◆ **PROMPT**: Transfer the stretch from the line containing "Click the blue legend square for Визуализация" through the line containing "orange 55kg bar" into your reply, requests included, adding -124 to every coordinate in the answers. Leave the pictures out.

* Begin RECORDS SHOWN *

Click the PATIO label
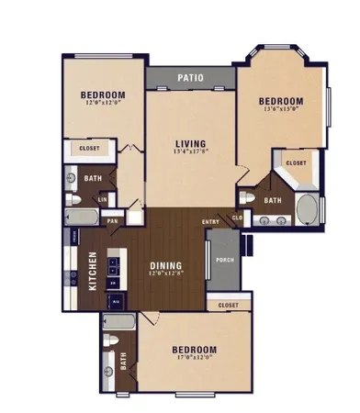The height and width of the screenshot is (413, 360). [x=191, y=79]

* End RECORDS SHOWN *
* Begin RECORDS SHOWN *

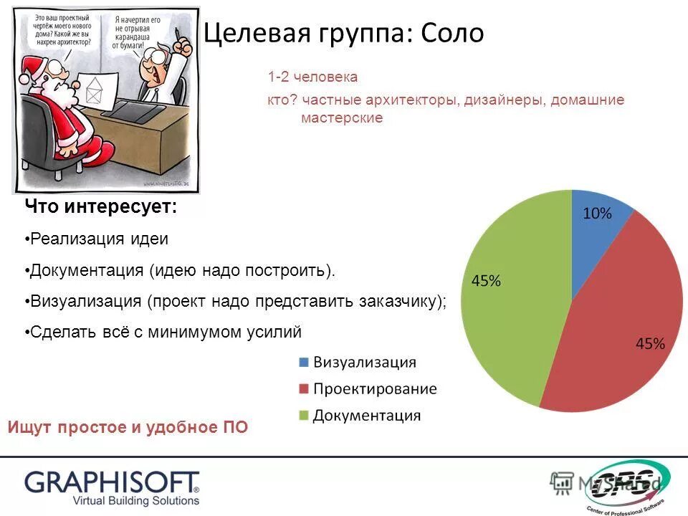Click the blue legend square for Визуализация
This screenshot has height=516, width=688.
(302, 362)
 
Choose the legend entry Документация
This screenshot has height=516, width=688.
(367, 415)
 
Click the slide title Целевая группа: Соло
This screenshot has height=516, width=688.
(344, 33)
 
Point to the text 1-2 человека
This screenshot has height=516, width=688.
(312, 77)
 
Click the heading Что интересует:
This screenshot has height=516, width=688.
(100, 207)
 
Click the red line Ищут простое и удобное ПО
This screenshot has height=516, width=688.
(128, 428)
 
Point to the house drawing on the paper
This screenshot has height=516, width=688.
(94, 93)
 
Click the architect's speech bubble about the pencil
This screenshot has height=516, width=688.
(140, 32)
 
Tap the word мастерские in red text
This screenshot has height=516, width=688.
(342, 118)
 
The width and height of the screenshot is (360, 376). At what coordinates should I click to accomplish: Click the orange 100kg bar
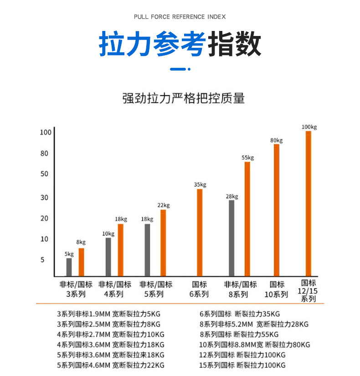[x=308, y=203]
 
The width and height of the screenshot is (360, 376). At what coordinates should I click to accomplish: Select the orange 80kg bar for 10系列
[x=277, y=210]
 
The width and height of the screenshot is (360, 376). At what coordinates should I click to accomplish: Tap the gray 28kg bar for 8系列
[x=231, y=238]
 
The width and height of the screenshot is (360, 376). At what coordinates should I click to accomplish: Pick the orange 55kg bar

* End RECORDS SHOWN *
* Begin RECORDS SHOWN *

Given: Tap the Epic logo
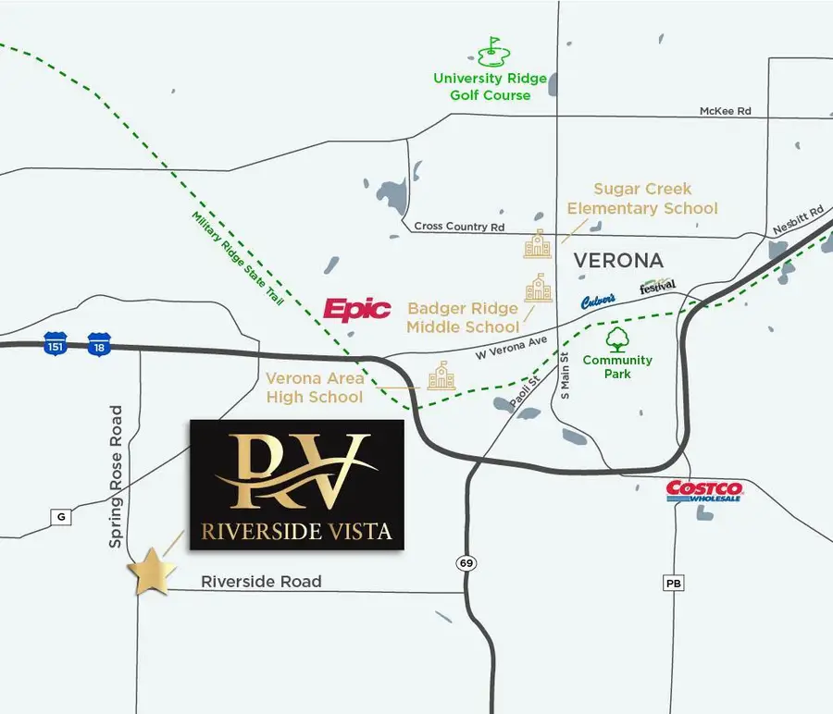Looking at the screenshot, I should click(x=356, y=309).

* End RECORDS SHOWN *

◆ **OUTPUT**:
Click the blue legend square for Визуализация
This screenshot has height=516, width=688.
(178, 238)
 
Choose the legend entry Документация
This screenshot has height=516, width=688.
(243, 291)
 
Click the slide title Целевая группа: Соло
This screenshot has height=516, width=688.
(220, -91)
 
Point to the text 1-2 человека
This screenshot has height=516, width=688.
(188, -47)
 
Click the heading Что интересует:
This screenshot has height=516, width=688.
(-24, 83)
 
Click the red line Ищут простое и удобное ПО
This screenshot has height=516, width=688.
(4, 304)
 
Point to the house drawing on the paper
This screenshot has height=516, width=688.
(-30, -31)
 
Click the architect's speech bubble about the pencil
This screenshot has height=516, width=688.
(16, -92)
 
Tap the word мастерские in red text
This screenshot has height=516, width=688.
(218, -6)
 
The width and height of the screenshot is (360, 376). At what coordinates should I click to accomplish: Click the orange 100kg bar
[x=184, y=79]
 
The width and height of the screenshot is (360, 376). At what coordinates should I click to accomplish: Select the orange 80kg bar for 10系列
[x=153, y=86]
 
The width and height of the screenshot is (360, 376). At what coordinates should I click to accomplish: Tap the gray 28kg bar for 8系列
[x=107, y=114]
 
The width and height of the screenshot is (360, 376). At what coordinates should I click to accomplish: Pick the orange 55kg bar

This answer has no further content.